Doozy - Google DeepMind x Cactus Compute Global Hackathon
AI Tinkerers - San Francisco
Hackathon Showcase

Doozy

Team consisting of an ex-Amazon SDE and Harvard CS founder skilled in AWS serverless/AI agents, paired with a Pratt-educated systems thinker and UX researcher.

2 members

Hybrid On-Device Function Calling with Semantic Cache Learning

Our system implements a local-first function calling pipeline that runs a 270M parameter FunctionGemma model via the Cactus Compute runtime for on-device inference, with intelligent escalation to Gemini Flash as a cloud fallback. The architecture is designed around a core principle: handle as much as possible on-device, escalate only when uncertain, and learn from every escalation to reduce future cloud dependency.

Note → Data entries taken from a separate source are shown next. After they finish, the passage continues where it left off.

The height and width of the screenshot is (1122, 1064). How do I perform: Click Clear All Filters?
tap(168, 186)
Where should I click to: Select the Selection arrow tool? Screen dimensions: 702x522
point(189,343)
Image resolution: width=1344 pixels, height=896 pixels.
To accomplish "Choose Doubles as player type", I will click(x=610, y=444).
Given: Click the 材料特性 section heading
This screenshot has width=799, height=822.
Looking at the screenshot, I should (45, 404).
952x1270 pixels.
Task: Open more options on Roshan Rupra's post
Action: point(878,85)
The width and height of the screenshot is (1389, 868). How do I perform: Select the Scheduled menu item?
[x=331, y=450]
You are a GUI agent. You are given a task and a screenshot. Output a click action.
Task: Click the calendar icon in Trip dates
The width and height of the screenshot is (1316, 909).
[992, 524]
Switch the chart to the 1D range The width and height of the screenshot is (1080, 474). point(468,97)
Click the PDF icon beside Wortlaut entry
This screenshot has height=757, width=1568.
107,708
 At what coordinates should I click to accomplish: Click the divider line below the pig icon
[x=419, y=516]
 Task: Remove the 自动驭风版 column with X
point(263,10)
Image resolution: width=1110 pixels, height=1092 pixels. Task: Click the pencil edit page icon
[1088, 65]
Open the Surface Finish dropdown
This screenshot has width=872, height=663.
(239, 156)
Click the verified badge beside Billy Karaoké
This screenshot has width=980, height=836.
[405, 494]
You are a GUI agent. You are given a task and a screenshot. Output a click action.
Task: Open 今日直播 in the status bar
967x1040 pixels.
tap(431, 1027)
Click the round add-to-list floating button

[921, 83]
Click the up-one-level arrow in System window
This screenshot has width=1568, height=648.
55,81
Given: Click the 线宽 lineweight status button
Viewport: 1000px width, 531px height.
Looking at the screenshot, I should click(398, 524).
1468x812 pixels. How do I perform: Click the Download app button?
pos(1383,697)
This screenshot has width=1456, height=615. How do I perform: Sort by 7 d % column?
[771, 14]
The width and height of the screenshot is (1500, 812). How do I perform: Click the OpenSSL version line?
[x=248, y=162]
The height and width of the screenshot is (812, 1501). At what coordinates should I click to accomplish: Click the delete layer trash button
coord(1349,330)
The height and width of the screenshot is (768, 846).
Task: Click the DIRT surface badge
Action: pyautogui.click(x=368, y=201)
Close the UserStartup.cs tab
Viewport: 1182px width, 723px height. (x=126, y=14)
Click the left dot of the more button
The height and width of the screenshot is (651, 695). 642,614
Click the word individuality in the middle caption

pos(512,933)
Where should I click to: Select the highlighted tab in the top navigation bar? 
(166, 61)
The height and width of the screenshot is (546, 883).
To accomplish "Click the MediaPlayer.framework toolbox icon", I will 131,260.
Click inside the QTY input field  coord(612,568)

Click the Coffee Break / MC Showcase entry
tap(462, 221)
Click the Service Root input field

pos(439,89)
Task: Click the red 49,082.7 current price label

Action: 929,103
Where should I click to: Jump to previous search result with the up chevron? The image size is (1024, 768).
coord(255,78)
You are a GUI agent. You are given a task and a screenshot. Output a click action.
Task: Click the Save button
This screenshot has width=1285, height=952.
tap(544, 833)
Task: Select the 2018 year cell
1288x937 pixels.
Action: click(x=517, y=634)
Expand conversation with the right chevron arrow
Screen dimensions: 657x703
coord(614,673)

On-Device Execution Pipeline

FunctionGemma runs entirely on-device through Cactus’s C-level inference engine (cactus_init, cactus_complete, cactus_destroy). The local pipeline uses a forced multi-call approach: user messages are split into action clauses, each clause is matched to the best tool via schema-driven keyword/stem overlap scoring against tool names, descriptions, and parameter metadata, then arguments are extracted through a forced single-tool model call with full schema context. A grounding validation layer rejects hallucinated values by verifying each extracted argument traces back to the user’s original text. When the model fails, a deterministic repair pipeline uses schema-driven type inference (_infer_value_type) to select the right candidate from regex-extracted text segments — all without any tool-specific hardcoding.

Intelligent Routing Logic

The hybrid router (generate_hybrid) uses the model’s own token-probability confidence score to decide routing. When FunctionGemma returns high confidence (≥ 0.95), the result is served directly on-device with sub-second latency and zero network dependency — preserving user privacy since no data leaves the device. When confidence is low, the system escalates to Gemini Flash via the Google GenAI API, which provides higher-accuracy results at the cost of latency and network exposure.

Semantic Cache Learning Loop

The most novel aspect is the persistent semantic cache (ToolCallStore), powered by Qwen3-Embedding-0.6B (also running on-device via Cactus) and Cactus’s built-in vector index (cactus_index_init, cactus_index_add, cactus_index_query). Every cloud escalation stores the query embedding and correct tool calls. On subsequent requests, the cache performs cosine similarity lookup — if a near-identical query was previously resolved by the cloud (score ≥ 0.99), the cached result is returned instantly. For moderate-similarity hits (0.75–0.99), the cached example is injected as a few-shot prompt into FunctionGemma’s context, guiding the local model to produce better extractions. This creates an agentic learning loop: the system starts cold, escalates to the cloud for difficult cases, caches the answers, and progressively handles more queries locally over time — shifting the edge-cloud frontier with each interaction.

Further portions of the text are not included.